The gaming device can incorporate any suitable wagering primary or base game. The gaming machine or device of the present invention may include some or all of the features of conventional gaming machines or devices. The primary or base game may comprise any suitable reel-type game, card game, number game or other game of chance susceptible to representation in an electronic or electromechanical form which produces a random outcome based on probability data upon activation of the game from a wager made by the player. That is, different primary wagering games, such as video poker games, video blackjack games, video keno, video bingo or any other suitable primary or base game may be implemented into the present invention.
In one embodiment, as illustrated in
In one embodiment, a base or primary game may be a poker game wherein the gaming device enables the player to play a conventional game of video poker and initially deals five cards, all face up, from a virtual deck of fifty-two cards. Cards may be dealt as in a traditional game of cards or in the case of the gaming device, the cards may be randomly selected from a predetermined number of cards. If the player wishes to draw, the player selects the cards to hold by using one or more input devices, such as pressing related hold buttons or touching a corresponding area on a touch-screen. After the player presses the deal button, the processor of the gaming device removes the unwanted or discarded cards from the display and deals replacement cards from the remaining cards in the deck. This results in a final five-card hand. The processor of the gaming device compares the final five-card hand to a payout table which utilizes conventional poker hand rankings to determine the winning hands. Award based on a winning hand and the credits wagered is provided to the player.
In another embodiment, the base or primary game may be a multi-hand version of video poker. In this embodiment, the player is dealt at least two hands of cards. In one such embodiment, the cards in all of the dealt hands are the same cards. In one embodiment each hand of cards is associated with its own deck of cards. The player chooses the cards to hold in a primary hand. The held cards in the primary hand are also held in the other hands of cards. The remaining non-held cards are removed from each displayed hand and replaced with randomly dealt cards. Since the replacement cards are randomly dealt independently for each hand, the replacement cards will usually be different for each hand. The poker hand rankings are then determined hand by hand and awards are provided to the player.
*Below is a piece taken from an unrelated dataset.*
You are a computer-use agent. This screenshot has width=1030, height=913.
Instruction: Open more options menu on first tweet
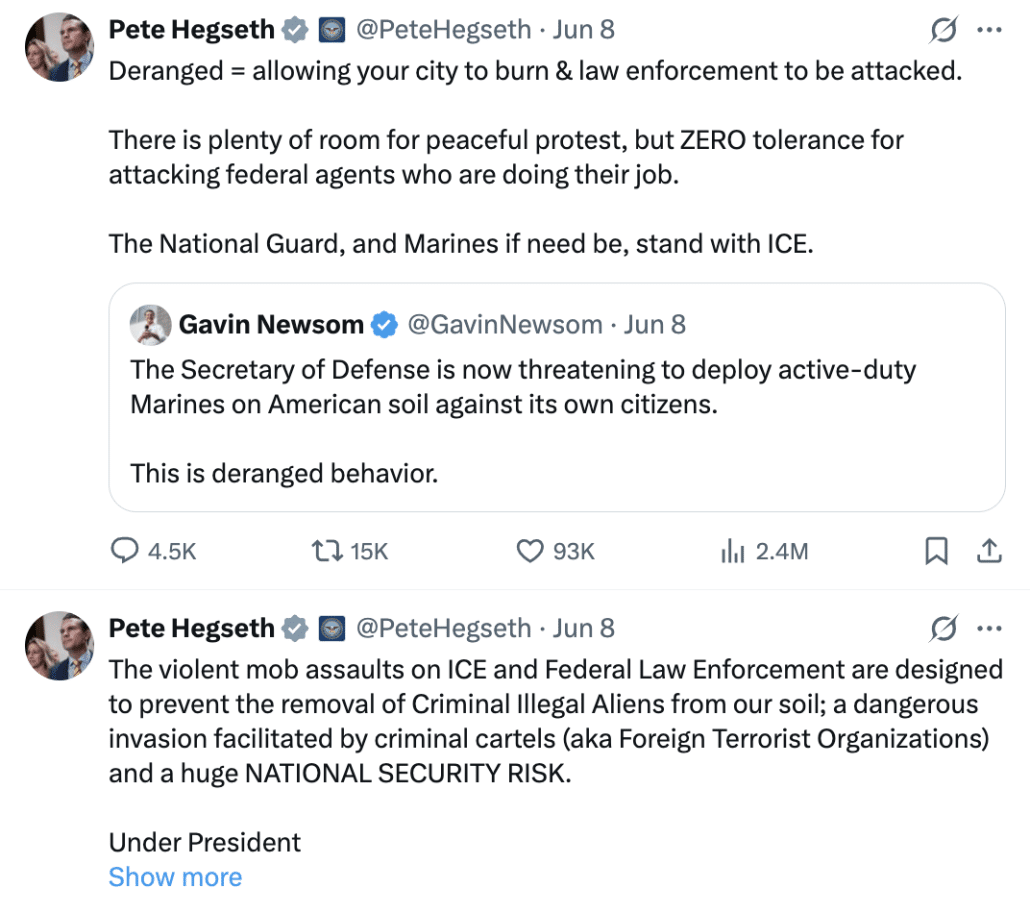[x=989, y=30]
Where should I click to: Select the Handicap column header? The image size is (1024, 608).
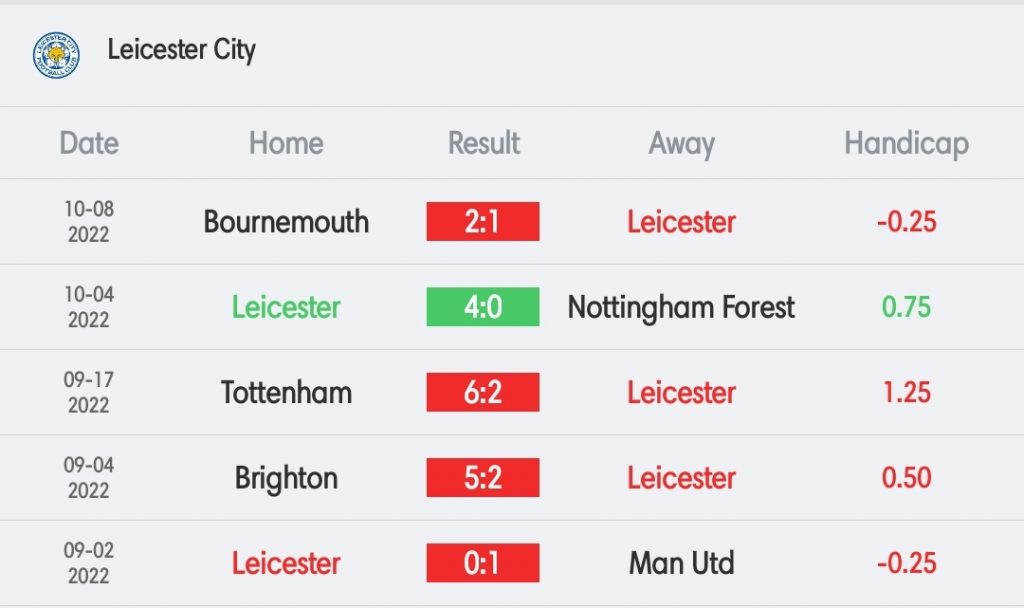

In one embodiment, a base or primary game may be a keno game wherein the gaming device displays a plurality of selectable indicia or numbers on at least one of the display devices. In this embodiment, the player selects at least one and preferably a plurality of the selectable indicia or numbers by using an input device or by using the touch-screen. The gaming device then displays a series of drawn numbers to determine an amount of matches, if any, between the player's selected numbers and the gaming device's drawn numbers. The player is provided an award, if any, based on the amount of determined matches.
In one embodiment, in addition to winning credits in a base or primary game, the gaming device may also give players the opportunity to win credits in a bonus or secondary game or bonus or secondary round. The bonus or secondary game enables the player to obtain a bonus prize or payout in addition to the prize or payout, if any, obtained from the base or primary game. In general, a bonus or secondary game produces a significantly higher level of player excitement than the base or primary game because it provides a greater expectation of winning than the base or primary game and is accompanied with more attractive or unusual features than the base or primary game.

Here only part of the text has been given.